## WORK TO BE COMPLETED
Write out the records word for word.

Start of DATA SUPPLIED

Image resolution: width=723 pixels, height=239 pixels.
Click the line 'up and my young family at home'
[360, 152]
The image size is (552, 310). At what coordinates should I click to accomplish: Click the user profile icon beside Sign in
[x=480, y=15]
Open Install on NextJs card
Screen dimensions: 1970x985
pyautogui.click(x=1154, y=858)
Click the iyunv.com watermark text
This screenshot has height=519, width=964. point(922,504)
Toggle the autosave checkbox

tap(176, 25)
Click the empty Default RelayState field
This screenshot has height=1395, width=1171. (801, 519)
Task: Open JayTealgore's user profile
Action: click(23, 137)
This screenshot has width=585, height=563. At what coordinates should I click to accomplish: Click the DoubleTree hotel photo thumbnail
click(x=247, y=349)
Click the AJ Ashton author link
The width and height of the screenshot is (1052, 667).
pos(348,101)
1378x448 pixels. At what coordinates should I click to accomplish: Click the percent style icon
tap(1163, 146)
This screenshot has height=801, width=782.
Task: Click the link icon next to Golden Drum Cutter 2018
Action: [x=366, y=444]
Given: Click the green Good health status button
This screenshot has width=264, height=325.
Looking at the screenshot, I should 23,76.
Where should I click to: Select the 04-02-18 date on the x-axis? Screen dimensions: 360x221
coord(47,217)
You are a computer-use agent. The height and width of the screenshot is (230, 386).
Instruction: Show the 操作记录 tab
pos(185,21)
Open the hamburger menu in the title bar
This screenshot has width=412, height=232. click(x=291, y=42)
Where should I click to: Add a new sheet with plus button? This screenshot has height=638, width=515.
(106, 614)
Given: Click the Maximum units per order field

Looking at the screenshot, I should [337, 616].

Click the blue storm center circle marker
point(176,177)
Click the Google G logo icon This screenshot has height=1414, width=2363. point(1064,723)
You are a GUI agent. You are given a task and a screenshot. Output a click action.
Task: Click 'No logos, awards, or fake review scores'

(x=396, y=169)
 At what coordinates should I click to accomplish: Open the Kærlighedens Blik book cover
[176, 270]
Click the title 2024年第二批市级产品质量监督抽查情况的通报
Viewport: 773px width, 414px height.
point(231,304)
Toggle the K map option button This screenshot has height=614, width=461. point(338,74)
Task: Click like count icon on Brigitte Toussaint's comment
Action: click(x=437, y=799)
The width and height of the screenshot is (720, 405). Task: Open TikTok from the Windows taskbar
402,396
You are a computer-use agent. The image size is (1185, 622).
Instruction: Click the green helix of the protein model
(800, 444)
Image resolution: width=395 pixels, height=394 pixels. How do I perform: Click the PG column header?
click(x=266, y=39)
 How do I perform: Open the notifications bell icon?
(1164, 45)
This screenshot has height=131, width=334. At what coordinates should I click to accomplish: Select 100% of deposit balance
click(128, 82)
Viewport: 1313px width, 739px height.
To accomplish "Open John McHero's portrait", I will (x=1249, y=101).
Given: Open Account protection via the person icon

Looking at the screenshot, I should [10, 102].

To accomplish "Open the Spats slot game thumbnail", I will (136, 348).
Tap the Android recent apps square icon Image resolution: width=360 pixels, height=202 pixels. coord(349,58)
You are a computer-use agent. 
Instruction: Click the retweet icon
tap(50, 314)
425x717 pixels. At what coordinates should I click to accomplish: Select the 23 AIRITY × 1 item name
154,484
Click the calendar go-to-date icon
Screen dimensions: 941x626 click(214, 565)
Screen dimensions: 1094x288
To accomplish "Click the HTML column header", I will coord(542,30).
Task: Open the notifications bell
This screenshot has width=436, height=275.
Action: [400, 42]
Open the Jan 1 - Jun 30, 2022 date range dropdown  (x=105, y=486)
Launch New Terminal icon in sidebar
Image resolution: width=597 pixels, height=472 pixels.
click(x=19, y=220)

End of DATA SUPPLIED

## REPLY TO THE TASK
Image resolution: width=723 pixels, height=239 pixels.
Click the line 'up and my young family at home'
[360, 152]
The image size is (552, 310). At what coordinates should I click to accomplish: Click the user profile icon beside Sign in
[x=480, y=15]
Open Install on NextJs card
Screen dimensions: 1970x985
pyautogui.click(x=1154, y=858)
Click the iyunv.com watermark text
This screenshot has height=519, width=964. point(922,504)
Toggle the autosave checkbox

tap(176, 25)
Click the empty Default RelayState field
This screenshot has height=1395, width=1171. (801, 519)
Task: Open JayTealgore's user profile
Action: click(23, 137)
This screenshot has width=585, height=563. At what coordinates should I click to accomplish: Click the DoubleTree hotel photo thumbnail
click(x=247, y=349)
Click the AJ Ashton author link
The width and height of the screenshot is (1052, 667).
pos(348,101)
1378x448 pixels. At what coordinates should I click to accomplish: Click the percent style icon
tap(1163, 146)
This screenshot has height=801, width=782.
Task: Click the link icon next to Golden Drum Cutter 2018
Action: [x=366, y=444]
Given: Click the green Good health status button
This screenshot has width=264, height=325.
Looking at the screenshot, I should 23,76.
Where should I click to: Select the 04-02-18 date on the x-axis? Screen dimensions: 360x221
coord(47,217)
You are a computer-use agent. The height and width of the screenshot is (230, 386).
Instruction: Show the 操作记录 tab
pos(185,21)
Open the hamburger menu in the title bar
This screenshot has width=412, height=232. click(x=291, y=42)
Where should I click to: Add a new sheet with plus button? This screenshot has height=638, width=515.
(106, 614)
Given: Click the Maximum units per order field

Looking at the screenshot, I should [337, 616].

Click the blue storm center circle marker
point(176,177)
Click the Google G logo icon This screenshot has height=1414, width=2363. point(1064,723)
You are a GUI agent. You are given a task and a screenshot. Output a click action.
Task: Click 'No logos, awards, or fake review scores'

(x=396, y=169)
 At what coordinates should I click to accomplish: Open the Kærlighedens Blik book cover
[176, 270]
Click the title 2024年第二批市级产品质量监督抽查情况的通报
Viewport: 773px width, 414px height.
point(231,304)
Toggle the K map option button This screenshot has height=614, width=461. point(338,74)
Task: Click like count icon on Brigitte Toussaint's comment
Action: click(x=437, y=799)
The width and height of the screenshot is (720, 405). Task: Open TikTok from the Windows taskbar
402,396
You are a computer-use agent. The image size is (1185, 622).
Instruction: Click the green helix of the protein model
(800, 444)
Image resolution: width=395 pixels, height=394 pixels. How do I perform: Click the PG column header?
click(x=266, y=39)
 How do I perform: Open the notifications bell icon?
(1164, 45)
This screenshot has height=131, width=334. At what coordinates should I click to accomplish: Select 100% of deposit balance
click(128, 82)
Viewport: 1313px width, 739px height.
To accomplish "Open John McHero's portrait", I will (x=1249, y=101).
Given: Open Account protection via the person icon

Looking at the screenshot, I should [10, 102].

To accomplish "Open the Spats slot game thumbnail", I will (136, 348).
Tap the Android recent apps square icon Image resolution: width=360 pixels, height=202 pixels. coord(349,58)
You are a computer-use agent. 
Instruction: Click the retweet icon
tap(50, 314)
425x717 pixels. At what coordinates should I click to accomplish: Select the 23 AIRITY × 1 item name
154,484
Click the calendar go-to-date icon
Screen dimensions: 941x626 click(214, 565)
Screen dimensions: 1094x288
To accomplish "Click the HTML column header", I will coord(542,30).
Task: Open the notifications bell
This screenshot has width=436, height=275.
Action: [400, 42]
Open the Jan 1 - Jun 30, 2022 date range dropdown  (x=105, y=486)
Launch New Terminal icon in sidebar
Image resolution: width=597 pixels, height=472 pixels.
click(x=19, y=220)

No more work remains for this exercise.